Feb 28, 2013 at 18:20

Take the words baby boomers out of this article, they are irrelevant the argument is about social morality and fairness.

Is it moral, as Anonymous 1 has pointed out, for someone who has worked and paid National Insurance and taxes all his working life to then pay again so someone who has done the opposite enjoys the same care?. I say it is not.

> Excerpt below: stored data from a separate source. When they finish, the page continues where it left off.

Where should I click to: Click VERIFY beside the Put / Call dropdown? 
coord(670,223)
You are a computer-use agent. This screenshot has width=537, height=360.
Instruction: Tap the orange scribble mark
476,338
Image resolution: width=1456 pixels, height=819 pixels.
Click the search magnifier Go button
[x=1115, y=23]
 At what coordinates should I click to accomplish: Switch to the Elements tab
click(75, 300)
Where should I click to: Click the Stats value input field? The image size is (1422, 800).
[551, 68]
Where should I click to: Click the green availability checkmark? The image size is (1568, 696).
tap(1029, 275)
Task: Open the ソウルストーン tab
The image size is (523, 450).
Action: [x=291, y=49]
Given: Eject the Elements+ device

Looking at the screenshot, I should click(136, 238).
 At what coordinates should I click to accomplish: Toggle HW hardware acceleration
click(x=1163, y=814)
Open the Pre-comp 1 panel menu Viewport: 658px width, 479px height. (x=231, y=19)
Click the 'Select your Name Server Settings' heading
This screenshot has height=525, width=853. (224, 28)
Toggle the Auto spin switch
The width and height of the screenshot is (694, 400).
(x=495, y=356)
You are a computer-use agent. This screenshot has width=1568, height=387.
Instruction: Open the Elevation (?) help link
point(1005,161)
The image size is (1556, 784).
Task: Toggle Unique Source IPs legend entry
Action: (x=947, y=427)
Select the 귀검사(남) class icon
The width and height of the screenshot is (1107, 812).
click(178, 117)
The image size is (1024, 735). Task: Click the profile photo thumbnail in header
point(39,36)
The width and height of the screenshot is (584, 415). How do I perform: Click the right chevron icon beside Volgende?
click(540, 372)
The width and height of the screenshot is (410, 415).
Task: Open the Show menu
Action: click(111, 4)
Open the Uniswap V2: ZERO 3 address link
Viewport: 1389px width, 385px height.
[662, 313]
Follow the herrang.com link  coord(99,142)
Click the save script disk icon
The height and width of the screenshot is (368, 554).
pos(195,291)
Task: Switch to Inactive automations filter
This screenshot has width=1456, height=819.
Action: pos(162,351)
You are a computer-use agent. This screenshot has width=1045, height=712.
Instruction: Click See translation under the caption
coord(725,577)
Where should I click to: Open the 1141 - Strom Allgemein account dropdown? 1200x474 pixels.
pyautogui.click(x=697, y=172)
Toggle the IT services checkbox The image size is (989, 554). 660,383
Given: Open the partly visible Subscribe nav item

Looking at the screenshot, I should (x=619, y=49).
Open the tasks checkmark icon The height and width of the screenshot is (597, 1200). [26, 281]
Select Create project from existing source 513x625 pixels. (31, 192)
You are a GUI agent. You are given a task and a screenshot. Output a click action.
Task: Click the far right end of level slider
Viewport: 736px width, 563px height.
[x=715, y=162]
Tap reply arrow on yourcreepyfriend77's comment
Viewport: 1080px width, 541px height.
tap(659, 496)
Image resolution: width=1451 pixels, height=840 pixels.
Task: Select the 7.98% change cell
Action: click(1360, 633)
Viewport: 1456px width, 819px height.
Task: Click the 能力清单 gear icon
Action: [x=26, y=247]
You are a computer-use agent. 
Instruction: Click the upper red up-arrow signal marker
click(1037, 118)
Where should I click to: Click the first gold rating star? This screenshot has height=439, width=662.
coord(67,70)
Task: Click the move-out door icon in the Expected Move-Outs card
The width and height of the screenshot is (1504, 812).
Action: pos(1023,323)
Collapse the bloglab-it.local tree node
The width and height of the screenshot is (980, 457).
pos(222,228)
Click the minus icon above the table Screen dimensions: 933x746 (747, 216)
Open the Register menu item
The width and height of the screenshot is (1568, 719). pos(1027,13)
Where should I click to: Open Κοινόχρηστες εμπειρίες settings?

The fairest way is the State should provide a basic level of care and accommodation for the genuine sick and elderly who need nursing support. This should be paid for by current levels of taxation and these revenues (NI contributions and general taxation) together with the annual costs of providing this care should be in the public domain and taken out of the reach of grubby politicians. Standards for care and services provided with costs should be publicised and if more or less funding is needed this should be debated and part of a five year social plan. ALL successive UK Governments since 1961 have used the PESC (Public Expediture Survey Committee) process to agree and fix public expenditure on an annual basis. Its only later Governments, Blair and Brown, that have keep this process and results secret and under their personal control and abuse.

Take the politicians out of it and use the machinery of the Civil Service - that we all pay for - to publish standards and budgets that the country can then vote on.

The fact that eveyone reading this article can comment and debate demonstrates that the mechanisms exist for this to happen.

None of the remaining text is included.